08 August 2008
First Trial of Guantanamo Detainee Ends with Conviction, August 07, 2008(Salim Hamdan received a “fair trial,” White House says)
Washington -- Al-Qaida member Salim Hamdan was sentenced to five and a half years in prison after a military commission found him guilty August 6 on five of eight charges of providing material support to terrorism. The court proceeding at Guantanamo Bay, Cuba, was the first U.S. war crimes trial since World War II.
White House deputy spokesman Tony Fratto said August 6 that Hamdan had “received a fair trial,” after U.S. authorities presented their case against him, and that the government “bore the burden of proving his guilt beyond a reasonable doubt.”

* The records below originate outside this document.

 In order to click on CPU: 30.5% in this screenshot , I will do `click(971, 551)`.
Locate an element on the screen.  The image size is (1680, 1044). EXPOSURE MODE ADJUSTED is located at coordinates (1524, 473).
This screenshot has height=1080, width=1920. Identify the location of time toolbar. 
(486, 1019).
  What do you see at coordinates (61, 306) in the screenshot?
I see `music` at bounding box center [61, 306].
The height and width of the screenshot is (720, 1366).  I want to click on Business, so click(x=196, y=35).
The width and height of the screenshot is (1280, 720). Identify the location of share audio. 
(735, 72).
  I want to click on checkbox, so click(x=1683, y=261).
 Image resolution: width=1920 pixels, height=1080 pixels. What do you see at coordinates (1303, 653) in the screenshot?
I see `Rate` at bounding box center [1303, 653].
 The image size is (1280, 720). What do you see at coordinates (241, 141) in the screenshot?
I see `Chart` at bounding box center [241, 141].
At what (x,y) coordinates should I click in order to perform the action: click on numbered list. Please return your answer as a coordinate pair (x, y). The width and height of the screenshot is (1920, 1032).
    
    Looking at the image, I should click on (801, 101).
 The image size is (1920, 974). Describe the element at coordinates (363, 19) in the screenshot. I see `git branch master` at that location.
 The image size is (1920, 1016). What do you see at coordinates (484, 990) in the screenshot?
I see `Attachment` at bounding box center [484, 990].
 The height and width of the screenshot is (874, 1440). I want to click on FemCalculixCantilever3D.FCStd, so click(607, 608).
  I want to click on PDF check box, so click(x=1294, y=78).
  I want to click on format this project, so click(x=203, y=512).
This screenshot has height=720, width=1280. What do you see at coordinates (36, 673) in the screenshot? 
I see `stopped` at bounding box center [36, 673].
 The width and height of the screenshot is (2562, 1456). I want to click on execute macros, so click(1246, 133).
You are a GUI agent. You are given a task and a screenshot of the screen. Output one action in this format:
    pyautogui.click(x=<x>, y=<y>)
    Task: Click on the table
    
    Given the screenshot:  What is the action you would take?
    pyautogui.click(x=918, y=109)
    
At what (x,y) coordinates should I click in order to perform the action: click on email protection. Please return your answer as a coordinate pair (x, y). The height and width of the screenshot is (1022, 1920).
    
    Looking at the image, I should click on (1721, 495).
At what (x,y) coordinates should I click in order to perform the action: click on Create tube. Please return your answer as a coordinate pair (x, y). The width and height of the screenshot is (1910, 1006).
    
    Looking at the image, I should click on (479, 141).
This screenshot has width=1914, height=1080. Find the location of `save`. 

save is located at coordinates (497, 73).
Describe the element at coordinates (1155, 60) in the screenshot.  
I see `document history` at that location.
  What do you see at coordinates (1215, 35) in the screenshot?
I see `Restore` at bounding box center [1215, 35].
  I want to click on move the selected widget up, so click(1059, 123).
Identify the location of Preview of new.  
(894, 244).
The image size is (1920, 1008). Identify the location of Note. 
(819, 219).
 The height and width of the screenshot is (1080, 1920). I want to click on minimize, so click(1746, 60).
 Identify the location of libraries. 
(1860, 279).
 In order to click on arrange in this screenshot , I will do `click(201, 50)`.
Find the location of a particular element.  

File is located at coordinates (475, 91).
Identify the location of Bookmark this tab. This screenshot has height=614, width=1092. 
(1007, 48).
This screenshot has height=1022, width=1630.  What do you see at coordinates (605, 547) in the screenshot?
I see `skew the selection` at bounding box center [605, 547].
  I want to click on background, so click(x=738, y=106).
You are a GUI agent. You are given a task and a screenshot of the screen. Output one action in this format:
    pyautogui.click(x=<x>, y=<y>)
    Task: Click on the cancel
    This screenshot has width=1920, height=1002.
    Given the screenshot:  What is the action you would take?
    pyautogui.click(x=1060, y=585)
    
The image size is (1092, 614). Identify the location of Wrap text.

In his statement, Fratto said Hamdan had been presumed innocent until he was found guilty and described the military commission system as “a fair and appropriate legal process for prosecuting detainees alleged to have committed crimes against the United States or our interests,” adding, “We look forward to other cases moving forward to trial.”
According to an August 6 statement by the Defense Department, along with being cleared on three of the eight counts of providing material support for terrorism, Hamdan also was found not guilty on the charge of conspiracy to commit terrorism.
Hamdan faced a maximum sentence of life in prison, the Defense Department said. However, his jury of six U.S. military officers sentenced him to five and a half years on August 7. Media reports indicated that, with time already served, he could be eligible for release in five months, but still could remain at Guantanamo Bay as an “enemy combatant.”
The Defense Department statement said Hamdan’s case next will be reviewed by the military court’s Convening Authority to evaluate the “legal sufficiency” of the court’s findings and to review the appropriateness of the sentence.
“Hamdan will still be represented by counsel and have the opportunity to submit matters for consideration on his behalf. Then his case will receive an automatic review by the Court of Military Commission Review. Thereafter, he could appeal to the Court of Appeals for the District of Columbia and the Supreme Court,” the Defense Department said.
The capture of a large number of nonuniformed combatants who were engaged in armed hostilities and terrorism in Afghanistan and other countries has posed a thorny set of legal problems. The United States, drawing on both domestic and international military law, has used the military commission process to protect the rights of the accused and afford them fair trials.
On June 12, the U.S. Supreme Court affirmed the right of those detained at Guantanamo to challenge their detention in U.S. courts. (See “Guantanamo Detainees Win Right to Challenge Their Detention.”)
According to the Defense Department, military commissions are “constituted courts, affording all the necessary judicial guarantees which are recognized as indispensable by civilized peoples for purposes of Common Article 3 of the Geneva Convention.”
The full text of the Defense Department statement is available on the department’s Web site.